(Dataset excerpt)
• • • • •

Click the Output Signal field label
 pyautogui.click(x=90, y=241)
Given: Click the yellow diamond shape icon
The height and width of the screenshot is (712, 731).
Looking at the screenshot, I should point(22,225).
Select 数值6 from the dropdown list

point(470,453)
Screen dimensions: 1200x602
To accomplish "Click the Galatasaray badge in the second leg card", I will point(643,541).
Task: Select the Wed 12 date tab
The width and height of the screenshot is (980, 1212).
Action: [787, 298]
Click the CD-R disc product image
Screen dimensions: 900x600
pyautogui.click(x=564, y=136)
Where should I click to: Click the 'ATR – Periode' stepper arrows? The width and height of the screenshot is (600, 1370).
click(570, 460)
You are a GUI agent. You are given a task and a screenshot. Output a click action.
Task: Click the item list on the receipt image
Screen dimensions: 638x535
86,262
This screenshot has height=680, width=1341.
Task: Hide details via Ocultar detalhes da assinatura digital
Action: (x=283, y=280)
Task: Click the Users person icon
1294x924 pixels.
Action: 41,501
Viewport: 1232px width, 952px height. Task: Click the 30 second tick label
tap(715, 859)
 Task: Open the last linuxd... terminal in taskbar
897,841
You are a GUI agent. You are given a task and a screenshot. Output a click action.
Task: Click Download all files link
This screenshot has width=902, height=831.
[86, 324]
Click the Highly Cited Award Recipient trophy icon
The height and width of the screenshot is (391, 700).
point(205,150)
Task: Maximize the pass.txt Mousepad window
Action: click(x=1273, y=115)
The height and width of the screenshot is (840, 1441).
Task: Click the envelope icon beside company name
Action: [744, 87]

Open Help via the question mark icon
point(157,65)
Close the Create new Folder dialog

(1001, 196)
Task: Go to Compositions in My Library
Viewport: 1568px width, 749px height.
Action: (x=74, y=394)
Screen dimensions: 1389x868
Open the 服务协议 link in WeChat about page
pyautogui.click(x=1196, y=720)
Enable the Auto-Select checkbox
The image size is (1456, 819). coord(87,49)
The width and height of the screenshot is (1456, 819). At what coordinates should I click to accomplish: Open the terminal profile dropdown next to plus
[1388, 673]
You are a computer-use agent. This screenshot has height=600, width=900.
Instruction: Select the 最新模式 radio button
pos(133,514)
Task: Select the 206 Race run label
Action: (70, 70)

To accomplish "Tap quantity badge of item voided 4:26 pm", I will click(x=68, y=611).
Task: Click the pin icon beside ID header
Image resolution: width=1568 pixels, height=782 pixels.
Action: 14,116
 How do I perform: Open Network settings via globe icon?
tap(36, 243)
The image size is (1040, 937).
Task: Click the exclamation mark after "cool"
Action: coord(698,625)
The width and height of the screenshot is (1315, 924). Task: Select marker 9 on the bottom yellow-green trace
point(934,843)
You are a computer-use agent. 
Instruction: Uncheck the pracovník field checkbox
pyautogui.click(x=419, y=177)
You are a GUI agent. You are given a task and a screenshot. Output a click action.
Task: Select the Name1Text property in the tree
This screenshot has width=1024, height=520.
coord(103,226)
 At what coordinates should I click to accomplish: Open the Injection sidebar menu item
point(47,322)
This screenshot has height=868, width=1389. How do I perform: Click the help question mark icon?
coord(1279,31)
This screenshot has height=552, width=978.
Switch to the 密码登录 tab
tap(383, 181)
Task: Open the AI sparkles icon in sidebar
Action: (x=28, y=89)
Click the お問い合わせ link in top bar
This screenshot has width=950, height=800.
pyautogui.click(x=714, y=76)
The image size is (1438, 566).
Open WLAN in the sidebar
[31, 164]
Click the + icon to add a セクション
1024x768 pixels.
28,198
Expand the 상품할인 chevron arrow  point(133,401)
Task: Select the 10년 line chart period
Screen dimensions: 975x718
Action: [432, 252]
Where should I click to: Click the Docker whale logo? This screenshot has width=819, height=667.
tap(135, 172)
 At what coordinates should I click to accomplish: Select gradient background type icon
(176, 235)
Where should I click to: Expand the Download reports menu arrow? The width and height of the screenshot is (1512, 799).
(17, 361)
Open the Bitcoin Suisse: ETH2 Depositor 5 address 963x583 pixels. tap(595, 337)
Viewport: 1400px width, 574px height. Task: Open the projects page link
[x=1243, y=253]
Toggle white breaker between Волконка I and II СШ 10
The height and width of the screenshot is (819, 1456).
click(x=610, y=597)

• • • • •

### DESCRIPTION OF THE TASK
Edit the lines above so that every instance of "Screen dimensions" becomes "Screen size", leaving everything else unchanged.

### WRITTEN SOLUTION
Click the Output Signal field label
 pyautogui.click(x=90, y=241)
Given: Click the yellow diamond shape icon
The height and width of the screenshot is (712, 731).
Looking at the screenshot, I should point(22,225).
Select 数值6 from the dropdown list

point(470,453)
Screen size: 1200x602
To accomplish "Click the Galatasaray badge in the second leg card", I will point(643,541).
Task: Select the Wed 12 date tab
The width and height of the screenshot is (980, 1212).
Action: [787, 298]
Click the CD-R disc product image
Screen size: 900x600
pyautogui.click(x=564, y=136)
Where should I click to: Click the 'ATR – Periode' stepper arrows? The width and height of the screenshot is (600, 1370).
click(570, 460)
You are a GUI agent. You are given a task and a screenshot. Output a click action.
Task: Click the item list on the receipt image
Screen size: 638x535
86,262
This screenshot has height=680, width=1341.
Task: Hide details via Ocultar detalhes da assinatura digital
Action: (x=283, y=280)
Task: Click the Users person icon
1294x924 pixels.
Action: 41,501
Viewport: 1232px width, 952px height. Task: Click the 30 second tick label
tap(715, 859)
 Task: Open the last linuxd... terminal in taskbar
897,841
You are a GUI agent. You are given a task and a screenshot. Output a click action.
Task: Click Download all files link
This screenshot has width=902, height=831.
[86, 324]
Click the Highly Cited Award Recipient trophy icon
The height and width of the screenshot is (391, 700).
point(205,150)
Task: Maximize the pass.txt Mousepad window
Action: click(x=1273, y=115)
The height and width of the screenshot is (840, 1441).
Task: Click the envelope icon beside company name
Action: [744, 87]

Open Help via the question mark icon
point(157,65)
Close the Create new Folder dialog

(1001, 196)
Task: Go to Compositions in My Library
Viewport: 1568px width, 749px height.
Action: (x=74, y=394)
Screen size: 1389x868
Open the 服务协议 link in WeChat about page
pyautogui.click(x=1196, y=720)
Enable the Auto-Select checkbox
The image size is (1456, 819). coord(87,49)
The width and height of the screenshot is (1456, 819). At what coordinates should I click to accomplish: Open the terminal profile dropdown next to plus
[1388, 673]
You are a computer-use agent. This screenshot has height=600, width=900.
Instruction: Select the 最新模式 radio button
pos(133,514)
Task: Select the 206 Race run label
Action: (70, 70)

To accomplish "Tap quantity badge of item voided 4:26 pm", I will click(x=68, y=611).
Task: Click the pin icon beside ID header
Image resolution: width=1568 pixels, height=782 pixels.
Action: 14,116
 How do I perform: Open Network settings via globe icon?
tap(36, 243)
The image size is (1040, 937).
Task: Click the exclamation mark after "cool"
Action: coord(698,625)
The width and height of the screenshot is (1315, 924). Task: Select marker 9 on the bottom yellow-green trace
point(934,843)
You are a computer-use agent. 
Instruction: Uncheck the pracovník field checkbox
pyautogui.click(x=419, y=177)
You are a GUI agent. You are given a task and a screenshot. Output a click action.
Task: Select the Name1Text property in the tree
This screenshot has width=1024, height=520.
coord(103,226)
 At what coordinates should I click to accomplish: Open the Injection sidebar menu item
point(47,322)
This screenshot has height=868, width=1389. How do I perform: Click the help question mark icon?
coord(1279,31)
This screenshot has height=552, width=978.
Switch to the 密码登录 tab
tap(383, 181)
Task: Open the AI sparkles icon in sidebar
Action: (x=28, y=89)
Click the お問い合わせ link in top bar
This screenshot has width=950, height=800.
pyautogui.click(x=714, y=76)
The image size is (1438, 566).
Open WLAN in the sidebar
[31, 164]
Click the + icon to add a セクション
1024x768 pixels.
28,198
Expand the 상품할인 chevron arrow  point(133,401)
Task: Select the 10년 line chart period
Screen size: 975x718
Action: [432, 252]
Where should I click to: Click the Docker whale logo? This screenshot has width=819, height=667.
tap(135, 172)
 At what coordinates should I click to accomplish: Select gradient background type icon
(176, 235)
Where should I click to: Expand the Download reports menu arrow? The width and height of the screenshot is (1512, 799).
(17, 361)
Open the Bitcoin Suisse: ETH2 Depositor 5 address 963x583 pixels. tap(595, 337)
Viewport: 1400px width, 574px height. Task: Open the projects page link
[x=1243, y=253]
Toggle white breaker between Волконка I and II СШ 10
The height and width of the screenshot is (819, 1456).
click(x=610, y=597)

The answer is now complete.